Records supplied:
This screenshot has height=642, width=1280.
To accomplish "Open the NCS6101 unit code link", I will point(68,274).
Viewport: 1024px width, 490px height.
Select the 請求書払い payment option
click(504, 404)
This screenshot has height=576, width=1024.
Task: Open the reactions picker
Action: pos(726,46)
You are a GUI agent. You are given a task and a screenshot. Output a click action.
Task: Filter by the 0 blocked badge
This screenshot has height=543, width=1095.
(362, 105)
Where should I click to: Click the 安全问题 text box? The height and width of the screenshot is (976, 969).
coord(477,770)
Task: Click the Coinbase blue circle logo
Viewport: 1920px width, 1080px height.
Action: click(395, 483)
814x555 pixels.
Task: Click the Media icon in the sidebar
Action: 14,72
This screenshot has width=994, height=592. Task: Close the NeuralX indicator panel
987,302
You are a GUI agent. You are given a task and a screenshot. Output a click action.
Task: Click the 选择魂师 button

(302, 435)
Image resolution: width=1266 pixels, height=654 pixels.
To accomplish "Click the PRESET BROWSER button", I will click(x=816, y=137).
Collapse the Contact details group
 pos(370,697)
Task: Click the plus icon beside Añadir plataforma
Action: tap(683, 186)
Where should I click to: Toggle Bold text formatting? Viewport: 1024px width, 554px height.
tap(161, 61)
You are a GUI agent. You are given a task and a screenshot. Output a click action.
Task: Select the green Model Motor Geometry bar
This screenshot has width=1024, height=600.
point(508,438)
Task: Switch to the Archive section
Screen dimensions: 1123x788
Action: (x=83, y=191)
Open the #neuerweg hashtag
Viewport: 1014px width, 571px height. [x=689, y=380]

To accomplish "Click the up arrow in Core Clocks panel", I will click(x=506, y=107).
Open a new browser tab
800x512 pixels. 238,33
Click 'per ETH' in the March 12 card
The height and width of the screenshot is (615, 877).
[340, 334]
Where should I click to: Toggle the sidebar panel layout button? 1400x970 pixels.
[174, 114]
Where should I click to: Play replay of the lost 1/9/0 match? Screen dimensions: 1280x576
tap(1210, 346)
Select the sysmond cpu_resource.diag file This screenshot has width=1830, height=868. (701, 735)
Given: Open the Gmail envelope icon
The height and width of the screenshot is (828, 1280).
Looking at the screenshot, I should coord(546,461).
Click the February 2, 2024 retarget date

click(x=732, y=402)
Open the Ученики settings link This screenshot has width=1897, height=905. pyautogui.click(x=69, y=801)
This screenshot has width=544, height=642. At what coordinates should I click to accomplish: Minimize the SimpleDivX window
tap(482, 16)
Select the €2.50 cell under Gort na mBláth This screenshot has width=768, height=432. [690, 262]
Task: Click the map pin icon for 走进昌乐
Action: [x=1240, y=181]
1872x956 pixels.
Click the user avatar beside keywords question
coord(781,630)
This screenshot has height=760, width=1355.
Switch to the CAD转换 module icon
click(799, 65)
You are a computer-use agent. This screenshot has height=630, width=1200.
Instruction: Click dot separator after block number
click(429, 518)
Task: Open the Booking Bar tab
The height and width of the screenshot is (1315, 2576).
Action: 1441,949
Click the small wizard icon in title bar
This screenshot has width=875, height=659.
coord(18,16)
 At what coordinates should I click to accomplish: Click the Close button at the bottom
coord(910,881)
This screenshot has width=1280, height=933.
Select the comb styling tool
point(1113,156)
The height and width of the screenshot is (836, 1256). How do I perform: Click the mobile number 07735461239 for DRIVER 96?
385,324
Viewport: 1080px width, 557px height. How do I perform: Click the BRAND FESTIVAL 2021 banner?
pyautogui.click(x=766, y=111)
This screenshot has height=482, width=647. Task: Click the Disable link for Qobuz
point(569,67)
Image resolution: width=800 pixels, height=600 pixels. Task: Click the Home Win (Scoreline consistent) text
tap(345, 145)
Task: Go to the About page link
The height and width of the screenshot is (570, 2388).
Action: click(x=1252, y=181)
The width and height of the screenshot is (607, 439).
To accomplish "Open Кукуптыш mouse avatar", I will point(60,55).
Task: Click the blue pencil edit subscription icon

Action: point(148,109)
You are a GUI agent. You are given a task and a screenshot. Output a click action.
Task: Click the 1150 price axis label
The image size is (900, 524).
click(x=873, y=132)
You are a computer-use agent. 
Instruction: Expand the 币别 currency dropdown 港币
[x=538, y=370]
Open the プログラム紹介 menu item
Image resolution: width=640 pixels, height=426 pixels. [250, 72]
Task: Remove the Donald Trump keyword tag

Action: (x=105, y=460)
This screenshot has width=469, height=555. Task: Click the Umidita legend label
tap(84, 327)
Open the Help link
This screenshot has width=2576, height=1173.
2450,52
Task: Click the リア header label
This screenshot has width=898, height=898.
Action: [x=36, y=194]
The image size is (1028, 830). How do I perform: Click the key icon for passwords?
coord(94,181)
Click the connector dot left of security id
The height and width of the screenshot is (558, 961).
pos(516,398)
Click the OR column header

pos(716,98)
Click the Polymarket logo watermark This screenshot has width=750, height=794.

Work request: Looking through the data above, count the lines that include the string "computer" and give only the count.

Solution for this problem: 2